TEMPO.CO, Jakarta - Bank Pembangunan Asia (ADB) memperkirakan pertumbuhan ekonomi Indonesia sebesar 5,1 persen dan tumbuh menjadi 5,3 persen pada 2018. Investasi aset tetap dan ekspor menjadi faktor pendorong pertumbuhan.
Kepala Perwakilan ADB untuk Indonesia Winfried Wicklein mengatakan ekonomi Indonesia tetap kuat terlepas dari ketidakpastian global pada tahun ini. "Dengan alokasi yang lebih tinggi untuk infrastruktur publik dan iklim investasi swasta yang makin baik, ekspansi ekonomi kemungkinan masih berlanjut hingga tahun depan," kata dia di The Plaza Office Tower, Jakarta, Selasa, 26 September 2017.

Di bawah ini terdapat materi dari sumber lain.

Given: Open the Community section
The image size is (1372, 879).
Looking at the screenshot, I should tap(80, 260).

Baca: Genjot Pertumbuhan Ekonomi, Pemerintah Fokus Jaga Daya Beli
Wicklein memperkirakan investasi swasta akan meningkat perlahan seiring mulai terlihatnya dampak positif dari reformasi kebijakan guna memperbaiki iklim usaha. Keputusan Standard & Poor's untuk menaikkan peringkat Indonesia ke investment grade diharapkan mempercepat arus modal masuk, termasuk investasi asing langsung.

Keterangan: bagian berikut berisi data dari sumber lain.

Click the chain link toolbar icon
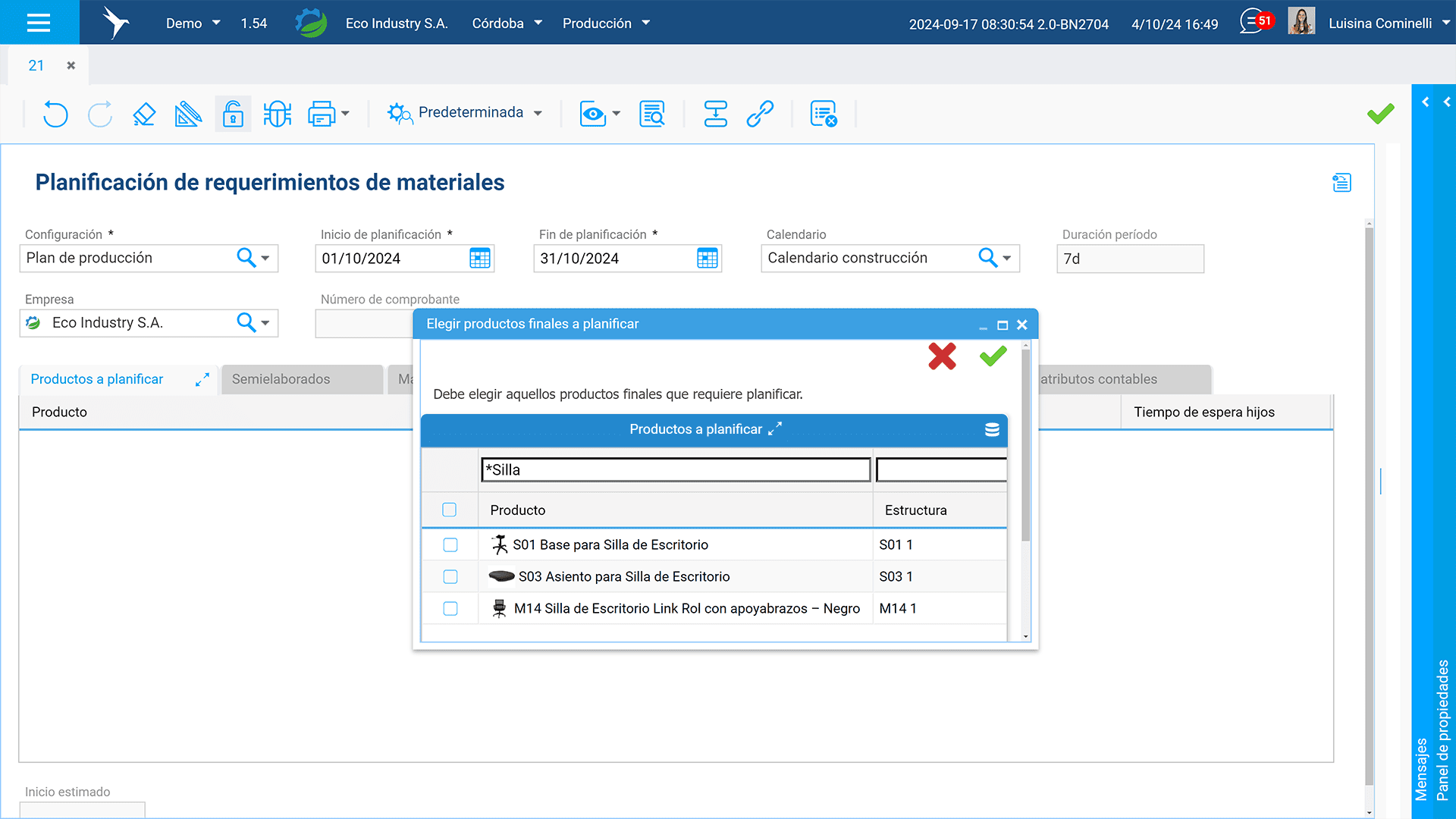This screenshot has height=819, width=1456. point(760,114)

Country Economist ADB, Emma Allen, mengatakan sisi konsumsi pun dalam kondisi baik. Meski terjadi kenaikan tarif listrik akibat pengurangan subsidi energi, pengeluaran rumah tangga masih tetap kuat. "Keyakinan konsumen tampaknya masih baik berkat kestabilan rupiah dan harapan akan inflasi yang lebih terkendali," kata dia. Rata-rata inflasi diperkirakan sebesar 4 persen di 2017 dan 3,7 persen di 2018.
Namun Emma mengatakan prospek perdagangan Indonesia belum bisa dipastikan. Pasalnya, tingkat pemulihan ekonomi dan pertumbuhan ekonomi para mitra dagang Indonesia tidak merata. Dia pun mencatat adanya pelemahan harga komoditas sehingga impor tumbuh lebih lambat dibandingkan ekspor pada semester II 2017.
Untuk defisit transaksi berjalan, ADB memperkirakan angkanya sebesar 1,7 persen dari PDB untuk tahun ini. Proyeksi ADB mengalami peningkatan untuk tahun depan yaitu mencapai 2 persen. "Kenaikan ini seiring dengan impor yang lebih tinggi daripada ekspor untuk beberapa proyek investasi publik berskala besar," kata Emma.
Menurut Emma, risiko proyek ini bergantung kepada perkembangan upaya pemerintah dalam memobilisasi penerimaan pajak, harga komoditas global, dan ketidakpastian kebijakan negara maju. Dia menuturkan berbagai risiko tersebut menunjukkan bahwa Indonesia perlu menjaga nilai tukar yang fleksibel, perdagangan dan arus modal terbuka, serta melanjutkan pelaksanaan reformasi struktural.